Note: This script only works with models that have a fast tokenizer (backed by the 🤗 Tokenizers library) as it uses special features of those tokenizers. You can check if your favorite model has a fast tokenizer in this table, if it doesn't you can still use the old version of the script.
The following example fine-tunes BERT on SQuAD:
python run_qa.py \
--model_name_or_path bert-base-uncased \
--dataset_name squad \
--do_train \
--do_eval \
--max_seq_length 384 \
--doc_stride 128 \
--learning_rate 3e-5 \
--num_train_epochs 2 \
--per_device_train_batch_size 12 \
--output_dir ./bert-qa-squad \
--eval_steps 1000 \
--push_to_hub
Using the command above, the script will train for 2 epochs and run eval after each epoch.

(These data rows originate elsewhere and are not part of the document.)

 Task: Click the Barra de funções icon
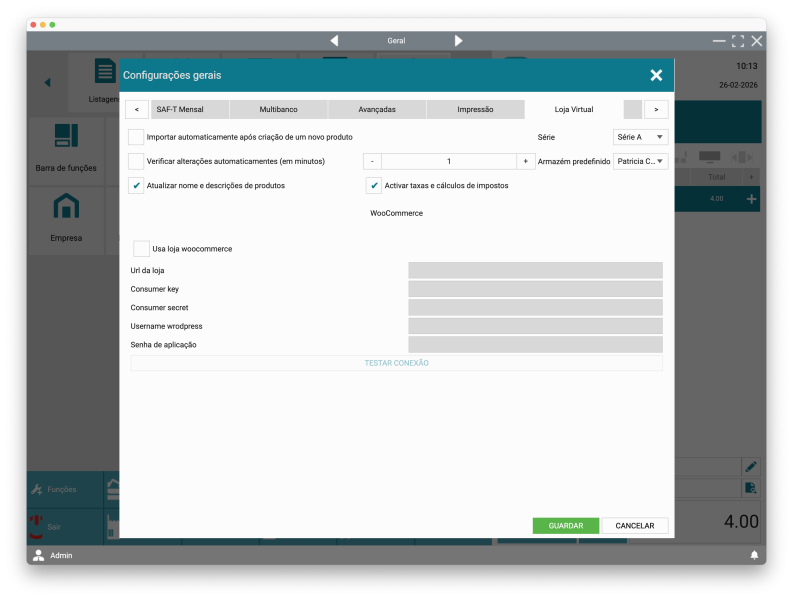(x=66, y=137)
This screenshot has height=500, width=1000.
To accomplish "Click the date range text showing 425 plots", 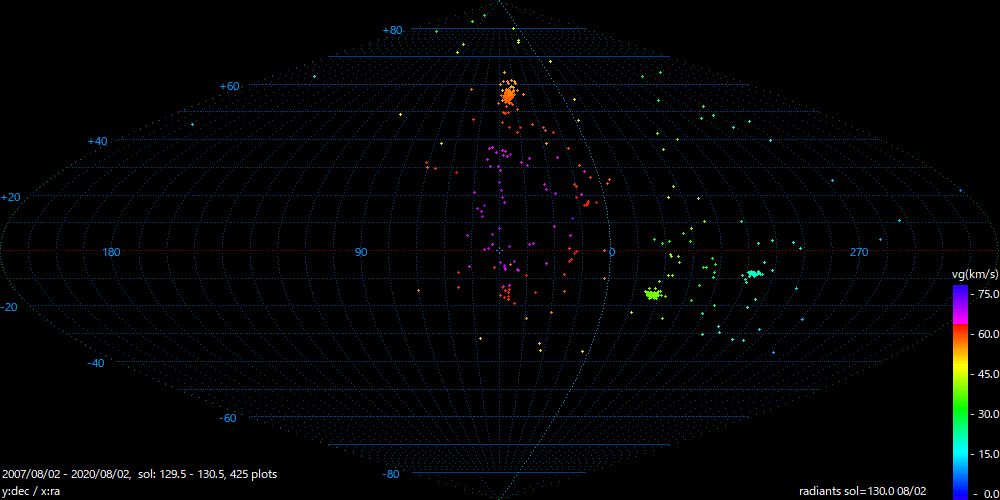I will click(140, 473).
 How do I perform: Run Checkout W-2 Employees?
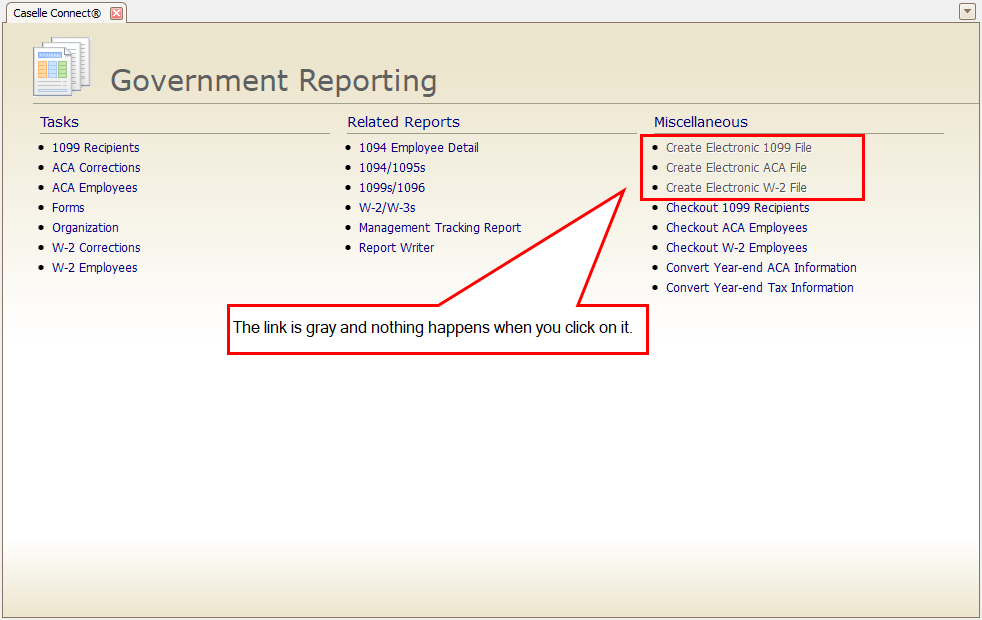[x=737, y=248]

Metrics and hyperparameters are stored in Tensorflow event files in --output_dir
.
You can see the results by running tensorboard
in that directory:
$ tensorboard --logdir .
or directly on the hub under Training metrics.
Training with the previously defined hyper-parameters yields the following results:
f1 = 88.62
exact_match = 81.34
sample Metrics - tfhub.dev
Here is an example training on 4 TITAN RTX GPUs and Bert Whole Word Masking uncased model to reach a F1 > 93 on SQuAD1.1:
export CUDA_VISIBLE_DEVICES=0,1,2,3
python run_qa.py \
--model_name_or_path bert-large-uncased-whole-word-masking \
--dataset_name squad \
--do_train \
--do_eval \
--per_device_train_batch_size 6 \
--learning_rate 3e-5 \
--num_train_epochs 2 \
--max_seq_length 384 \
--doc_stride 128 \
--output_dir ./wwm_uncased_finetuned_squad/ \
--eval_steps 1000 \
--push_to_hub
Training with the previously defined hyper-parameters yields the following results:
f1 = 93.31
exact_match = 87.04
Usage notes
Note that when contexts are long they may be split into multiple training cases, not all of which may contain the answer span.
As-is, the example script will train on SQuAD or any other question-answering dataset formatted the same way, and can handle user inputs as well.
Memory usage and data loading
One thing to note is that all data is loaded into memory in this script. Most question answering datasets are small enough that this is not an issue, but if you have a very large dataset you will need to modify the script to handle data streaming.